1. Field of the Invention
The present invention relates to an electronic device and a touch display of the electronic device. More particularly, the present invention relates to a touch display with a grounding shield integrated in the touch display.
2. Description of the Related Art
FIG. 1 is a schematic view from above of a part of a conventional touch display panel 100. The touch sensor may be capacitance type touch sensor with a pair of electrodes disposed to face each other with a dielectric body in between. Please refer to FIG. 2 for the drive line 110 as a first electrode and the sense line 120 as a second electrode.
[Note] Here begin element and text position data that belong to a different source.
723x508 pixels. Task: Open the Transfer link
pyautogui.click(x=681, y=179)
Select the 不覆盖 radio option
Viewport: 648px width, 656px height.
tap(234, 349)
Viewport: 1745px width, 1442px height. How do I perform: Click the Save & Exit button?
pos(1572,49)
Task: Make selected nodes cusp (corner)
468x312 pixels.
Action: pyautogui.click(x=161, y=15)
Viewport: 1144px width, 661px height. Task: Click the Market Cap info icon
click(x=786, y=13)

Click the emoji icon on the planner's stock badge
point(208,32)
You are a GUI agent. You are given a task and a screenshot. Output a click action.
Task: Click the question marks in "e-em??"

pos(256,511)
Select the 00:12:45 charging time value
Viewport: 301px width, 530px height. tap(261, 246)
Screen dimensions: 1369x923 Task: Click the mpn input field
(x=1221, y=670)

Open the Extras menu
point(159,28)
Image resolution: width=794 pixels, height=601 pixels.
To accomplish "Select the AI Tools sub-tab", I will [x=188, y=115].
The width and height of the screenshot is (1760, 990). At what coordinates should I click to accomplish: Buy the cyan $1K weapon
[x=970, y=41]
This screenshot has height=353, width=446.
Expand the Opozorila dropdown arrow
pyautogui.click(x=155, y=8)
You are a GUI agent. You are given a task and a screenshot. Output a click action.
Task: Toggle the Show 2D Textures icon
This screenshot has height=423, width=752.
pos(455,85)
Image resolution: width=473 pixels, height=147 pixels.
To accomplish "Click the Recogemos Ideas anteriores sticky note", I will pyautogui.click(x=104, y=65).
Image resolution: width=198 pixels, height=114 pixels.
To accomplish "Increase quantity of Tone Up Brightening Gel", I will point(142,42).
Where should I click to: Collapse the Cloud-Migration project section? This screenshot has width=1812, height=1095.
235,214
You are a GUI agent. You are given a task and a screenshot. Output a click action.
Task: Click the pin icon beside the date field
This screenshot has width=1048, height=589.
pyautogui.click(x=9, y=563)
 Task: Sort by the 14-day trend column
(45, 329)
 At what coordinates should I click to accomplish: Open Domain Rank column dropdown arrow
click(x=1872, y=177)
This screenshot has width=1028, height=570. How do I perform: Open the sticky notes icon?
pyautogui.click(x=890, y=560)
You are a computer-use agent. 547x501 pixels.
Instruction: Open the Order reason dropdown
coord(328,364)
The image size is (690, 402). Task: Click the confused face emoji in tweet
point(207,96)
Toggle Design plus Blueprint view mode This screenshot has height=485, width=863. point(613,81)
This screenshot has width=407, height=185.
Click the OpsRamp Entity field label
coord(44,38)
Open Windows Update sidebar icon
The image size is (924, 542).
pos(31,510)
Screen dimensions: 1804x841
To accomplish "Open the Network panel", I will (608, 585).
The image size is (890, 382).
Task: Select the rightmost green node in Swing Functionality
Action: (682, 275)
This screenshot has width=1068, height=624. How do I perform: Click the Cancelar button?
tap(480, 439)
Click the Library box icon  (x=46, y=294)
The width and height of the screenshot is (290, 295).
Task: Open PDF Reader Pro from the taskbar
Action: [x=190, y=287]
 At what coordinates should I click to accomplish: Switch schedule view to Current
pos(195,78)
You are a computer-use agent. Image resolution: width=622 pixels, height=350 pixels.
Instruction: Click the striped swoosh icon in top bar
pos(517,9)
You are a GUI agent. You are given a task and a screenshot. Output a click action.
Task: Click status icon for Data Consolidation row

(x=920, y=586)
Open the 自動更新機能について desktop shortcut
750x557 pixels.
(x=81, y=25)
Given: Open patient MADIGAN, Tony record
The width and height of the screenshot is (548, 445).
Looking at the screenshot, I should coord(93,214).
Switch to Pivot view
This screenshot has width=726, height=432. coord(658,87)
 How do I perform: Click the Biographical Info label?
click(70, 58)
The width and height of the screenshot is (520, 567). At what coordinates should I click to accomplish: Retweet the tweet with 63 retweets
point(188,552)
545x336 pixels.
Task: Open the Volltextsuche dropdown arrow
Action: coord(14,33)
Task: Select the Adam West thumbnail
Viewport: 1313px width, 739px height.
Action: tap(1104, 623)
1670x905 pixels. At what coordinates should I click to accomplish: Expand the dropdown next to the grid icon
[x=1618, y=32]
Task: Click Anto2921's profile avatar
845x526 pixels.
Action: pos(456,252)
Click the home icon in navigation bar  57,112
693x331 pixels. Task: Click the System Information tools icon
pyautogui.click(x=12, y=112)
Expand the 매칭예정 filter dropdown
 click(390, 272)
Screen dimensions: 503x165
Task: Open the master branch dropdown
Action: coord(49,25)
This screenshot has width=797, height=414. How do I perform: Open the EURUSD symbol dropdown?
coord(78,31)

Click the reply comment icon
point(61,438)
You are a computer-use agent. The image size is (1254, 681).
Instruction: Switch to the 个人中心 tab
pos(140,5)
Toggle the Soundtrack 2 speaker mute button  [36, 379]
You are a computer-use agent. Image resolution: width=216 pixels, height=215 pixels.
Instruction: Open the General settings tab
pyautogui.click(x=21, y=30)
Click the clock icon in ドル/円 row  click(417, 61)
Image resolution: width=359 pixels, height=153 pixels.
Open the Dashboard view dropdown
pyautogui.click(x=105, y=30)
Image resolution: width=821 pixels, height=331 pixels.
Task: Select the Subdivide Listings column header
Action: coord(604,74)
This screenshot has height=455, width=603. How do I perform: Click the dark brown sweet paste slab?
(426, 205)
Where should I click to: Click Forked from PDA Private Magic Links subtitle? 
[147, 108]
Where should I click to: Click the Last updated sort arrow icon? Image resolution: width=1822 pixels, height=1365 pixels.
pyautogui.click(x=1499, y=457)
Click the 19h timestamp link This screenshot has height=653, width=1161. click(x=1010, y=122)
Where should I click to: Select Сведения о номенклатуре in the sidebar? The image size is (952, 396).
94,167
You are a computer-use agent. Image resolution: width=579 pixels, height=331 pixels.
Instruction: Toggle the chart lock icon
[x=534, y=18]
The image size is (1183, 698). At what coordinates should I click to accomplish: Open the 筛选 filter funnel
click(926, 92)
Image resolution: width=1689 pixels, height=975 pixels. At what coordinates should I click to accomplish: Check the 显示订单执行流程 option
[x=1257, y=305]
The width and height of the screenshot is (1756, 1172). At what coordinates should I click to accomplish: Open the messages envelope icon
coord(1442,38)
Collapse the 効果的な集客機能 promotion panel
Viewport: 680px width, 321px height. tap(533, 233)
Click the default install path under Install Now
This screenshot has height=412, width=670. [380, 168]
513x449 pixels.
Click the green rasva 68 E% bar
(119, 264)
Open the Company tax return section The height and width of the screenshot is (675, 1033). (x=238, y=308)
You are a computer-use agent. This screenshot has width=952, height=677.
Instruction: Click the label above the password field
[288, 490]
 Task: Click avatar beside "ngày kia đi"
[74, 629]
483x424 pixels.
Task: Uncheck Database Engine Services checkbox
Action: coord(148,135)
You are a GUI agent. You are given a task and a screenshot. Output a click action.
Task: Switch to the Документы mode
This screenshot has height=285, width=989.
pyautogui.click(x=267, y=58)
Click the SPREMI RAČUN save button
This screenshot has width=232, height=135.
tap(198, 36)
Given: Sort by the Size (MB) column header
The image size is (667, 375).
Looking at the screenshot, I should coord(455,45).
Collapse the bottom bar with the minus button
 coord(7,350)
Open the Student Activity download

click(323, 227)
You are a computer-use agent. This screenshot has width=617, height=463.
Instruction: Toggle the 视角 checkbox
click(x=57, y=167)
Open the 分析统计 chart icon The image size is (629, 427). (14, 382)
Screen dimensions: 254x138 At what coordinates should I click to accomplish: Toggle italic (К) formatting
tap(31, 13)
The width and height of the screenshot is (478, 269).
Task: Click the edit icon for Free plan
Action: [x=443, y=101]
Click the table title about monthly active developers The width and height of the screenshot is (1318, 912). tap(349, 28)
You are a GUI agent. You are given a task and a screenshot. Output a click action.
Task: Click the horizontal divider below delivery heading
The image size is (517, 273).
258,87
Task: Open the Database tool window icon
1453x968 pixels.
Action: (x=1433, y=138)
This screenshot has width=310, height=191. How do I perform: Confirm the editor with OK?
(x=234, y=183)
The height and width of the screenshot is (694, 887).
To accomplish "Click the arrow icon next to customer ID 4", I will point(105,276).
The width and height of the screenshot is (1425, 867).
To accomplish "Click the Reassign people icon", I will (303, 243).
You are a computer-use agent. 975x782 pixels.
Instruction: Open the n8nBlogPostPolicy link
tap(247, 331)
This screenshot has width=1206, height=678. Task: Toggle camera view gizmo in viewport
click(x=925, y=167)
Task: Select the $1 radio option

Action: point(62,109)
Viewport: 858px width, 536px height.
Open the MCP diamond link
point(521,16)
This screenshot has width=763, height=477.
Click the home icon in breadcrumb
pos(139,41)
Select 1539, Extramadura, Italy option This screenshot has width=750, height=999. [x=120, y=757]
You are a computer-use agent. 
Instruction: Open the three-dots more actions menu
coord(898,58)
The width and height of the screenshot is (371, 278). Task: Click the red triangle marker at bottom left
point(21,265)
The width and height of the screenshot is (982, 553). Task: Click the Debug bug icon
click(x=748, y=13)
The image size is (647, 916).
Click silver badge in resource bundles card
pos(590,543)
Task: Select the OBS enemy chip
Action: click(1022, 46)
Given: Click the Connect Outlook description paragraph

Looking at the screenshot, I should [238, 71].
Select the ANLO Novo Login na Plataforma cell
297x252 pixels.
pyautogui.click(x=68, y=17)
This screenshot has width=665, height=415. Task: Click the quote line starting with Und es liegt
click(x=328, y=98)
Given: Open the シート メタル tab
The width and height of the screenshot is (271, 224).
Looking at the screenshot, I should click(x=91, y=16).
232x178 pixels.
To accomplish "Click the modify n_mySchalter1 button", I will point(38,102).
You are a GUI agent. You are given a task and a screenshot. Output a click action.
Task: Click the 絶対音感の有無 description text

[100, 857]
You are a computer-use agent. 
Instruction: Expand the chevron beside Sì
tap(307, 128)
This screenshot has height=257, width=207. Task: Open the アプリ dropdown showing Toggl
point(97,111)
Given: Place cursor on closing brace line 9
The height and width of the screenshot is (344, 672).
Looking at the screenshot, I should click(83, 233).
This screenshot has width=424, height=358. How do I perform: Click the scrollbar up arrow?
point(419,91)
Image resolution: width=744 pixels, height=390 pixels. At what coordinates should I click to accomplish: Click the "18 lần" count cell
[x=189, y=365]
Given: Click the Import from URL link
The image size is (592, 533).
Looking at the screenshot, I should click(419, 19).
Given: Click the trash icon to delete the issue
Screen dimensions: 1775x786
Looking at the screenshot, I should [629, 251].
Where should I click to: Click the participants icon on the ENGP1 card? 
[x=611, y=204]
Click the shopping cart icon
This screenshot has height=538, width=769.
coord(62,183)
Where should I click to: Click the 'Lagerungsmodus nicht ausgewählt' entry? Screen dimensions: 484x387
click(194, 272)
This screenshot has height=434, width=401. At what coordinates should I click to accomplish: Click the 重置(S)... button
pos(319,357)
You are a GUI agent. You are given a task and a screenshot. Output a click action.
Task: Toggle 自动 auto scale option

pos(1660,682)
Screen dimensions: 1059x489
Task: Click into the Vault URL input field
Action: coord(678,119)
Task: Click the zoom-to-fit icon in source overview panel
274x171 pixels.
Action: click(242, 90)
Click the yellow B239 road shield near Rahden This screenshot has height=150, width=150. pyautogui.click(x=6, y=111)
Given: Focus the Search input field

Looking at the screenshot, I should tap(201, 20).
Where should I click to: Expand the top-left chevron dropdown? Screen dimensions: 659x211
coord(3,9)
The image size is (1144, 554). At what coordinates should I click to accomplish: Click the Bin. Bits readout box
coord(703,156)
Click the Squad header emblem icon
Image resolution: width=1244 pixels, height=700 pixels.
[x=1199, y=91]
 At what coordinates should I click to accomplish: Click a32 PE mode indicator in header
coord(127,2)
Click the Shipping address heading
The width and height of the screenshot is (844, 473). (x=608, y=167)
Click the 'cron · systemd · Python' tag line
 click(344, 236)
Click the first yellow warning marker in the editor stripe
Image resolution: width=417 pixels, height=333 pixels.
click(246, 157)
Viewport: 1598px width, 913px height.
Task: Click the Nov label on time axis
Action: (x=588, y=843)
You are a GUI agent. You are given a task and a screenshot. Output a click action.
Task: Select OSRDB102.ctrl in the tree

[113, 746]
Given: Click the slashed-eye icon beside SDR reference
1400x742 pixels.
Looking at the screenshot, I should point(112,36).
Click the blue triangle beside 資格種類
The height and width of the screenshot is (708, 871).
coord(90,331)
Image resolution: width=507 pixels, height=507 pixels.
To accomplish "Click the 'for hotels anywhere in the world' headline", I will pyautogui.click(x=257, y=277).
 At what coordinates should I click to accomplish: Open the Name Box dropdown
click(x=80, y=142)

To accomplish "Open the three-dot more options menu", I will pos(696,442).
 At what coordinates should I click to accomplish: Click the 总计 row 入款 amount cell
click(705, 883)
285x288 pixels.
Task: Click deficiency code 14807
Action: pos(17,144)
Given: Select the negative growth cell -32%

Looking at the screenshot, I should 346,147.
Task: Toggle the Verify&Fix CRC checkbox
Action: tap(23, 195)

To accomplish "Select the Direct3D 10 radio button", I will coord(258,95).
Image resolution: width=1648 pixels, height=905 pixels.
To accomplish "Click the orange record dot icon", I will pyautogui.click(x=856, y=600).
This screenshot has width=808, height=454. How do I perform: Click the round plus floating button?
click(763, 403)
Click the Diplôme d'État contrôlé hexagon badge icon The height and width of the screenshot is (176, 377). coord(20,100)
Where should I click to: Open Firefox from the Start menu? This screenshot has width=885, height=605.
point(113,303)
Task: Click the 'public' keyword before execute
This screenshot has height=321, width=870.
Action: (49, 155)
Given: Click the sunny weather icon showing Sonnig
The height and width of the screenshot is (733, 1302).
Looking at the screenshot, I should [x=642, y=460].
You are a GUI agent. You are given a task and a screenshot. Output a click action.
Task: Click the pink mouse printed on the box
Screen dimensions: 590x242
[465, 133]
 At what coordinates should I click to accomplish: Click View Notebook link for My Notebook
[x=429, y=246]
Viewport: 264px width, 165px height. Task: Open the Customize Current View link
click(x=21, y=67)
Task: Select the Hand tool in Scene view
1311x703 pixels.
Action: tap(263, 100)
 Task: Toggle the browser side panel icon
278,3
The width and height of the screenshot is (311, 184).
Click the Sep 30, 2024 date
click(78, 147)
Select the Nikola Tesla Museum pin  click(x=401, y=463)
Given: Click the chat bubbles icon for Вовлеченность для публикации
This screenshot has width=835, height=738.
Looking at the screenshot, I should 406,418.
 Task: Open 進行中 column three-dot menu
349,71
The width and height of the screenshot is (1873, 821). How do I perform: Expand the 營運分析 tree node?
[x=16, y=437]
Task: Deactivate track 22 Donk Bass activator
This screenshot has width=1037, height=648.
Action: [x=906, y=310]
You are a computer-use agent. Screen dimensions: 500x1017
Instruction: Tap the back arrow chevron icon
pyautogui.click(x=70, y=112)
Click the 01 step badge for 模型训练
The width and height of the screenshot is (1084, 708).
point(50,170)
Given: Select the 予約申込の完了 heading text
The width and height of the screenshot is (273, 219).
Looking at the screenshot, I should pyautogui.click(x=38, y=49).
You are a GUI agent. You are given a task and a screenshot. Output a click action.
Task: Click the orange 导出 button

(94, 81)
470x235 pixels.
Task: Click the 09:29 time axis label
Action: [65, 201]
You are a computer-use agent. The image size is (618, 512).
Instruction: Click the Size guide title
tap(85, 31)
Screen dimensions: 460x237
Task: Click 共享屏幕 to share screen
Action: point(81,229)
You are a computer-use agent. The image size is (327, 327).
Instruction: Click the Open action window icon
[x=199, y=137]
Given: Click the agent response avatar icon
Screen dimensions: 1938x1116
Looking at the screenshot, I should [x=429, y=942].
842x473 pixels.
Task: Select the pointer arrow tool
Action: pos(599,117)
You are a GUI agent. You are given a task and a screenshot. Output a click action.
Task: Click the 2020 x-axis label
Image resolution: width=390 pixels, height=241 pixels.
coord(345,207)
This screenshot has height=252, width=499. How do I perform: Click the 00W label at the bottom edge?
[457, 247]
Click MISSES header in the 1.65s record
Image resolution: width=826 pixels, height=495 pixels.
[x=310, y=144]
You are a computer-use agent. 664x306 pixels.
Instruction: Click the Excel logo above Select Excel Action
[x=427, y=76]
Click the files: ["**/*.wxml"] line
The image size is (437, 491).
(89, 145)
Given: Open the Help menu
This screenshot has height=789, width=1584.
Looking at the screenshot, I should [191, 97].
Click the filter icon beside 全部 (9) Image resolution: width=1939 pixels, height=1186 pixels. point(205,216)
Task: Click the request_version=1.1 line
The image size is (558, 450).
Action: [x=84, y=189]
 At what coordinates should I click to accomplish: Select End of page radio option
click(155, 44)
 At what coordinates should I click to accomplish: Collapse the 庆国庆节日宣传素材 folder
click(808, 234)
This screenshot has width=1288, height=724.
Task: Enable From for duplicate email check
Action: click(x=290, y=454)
The display panel 100 further includes a transmitting circuit 130. The transmitting circuitry 130 is coupled to the drive lines and scans the drive lines by distributing a touch driving signal to each drive line according to a preset sequence. The sense lines generate a sense signal in response to the touch driving signal. It is achieved by transmitting the touch driving signal to the drive line to generate electric field and the sense line receives the energy of the electric filed and generates the sense signal. The sense signal may be analyzed by an external circuitry to calculate the touch position of the user on the touch display 100.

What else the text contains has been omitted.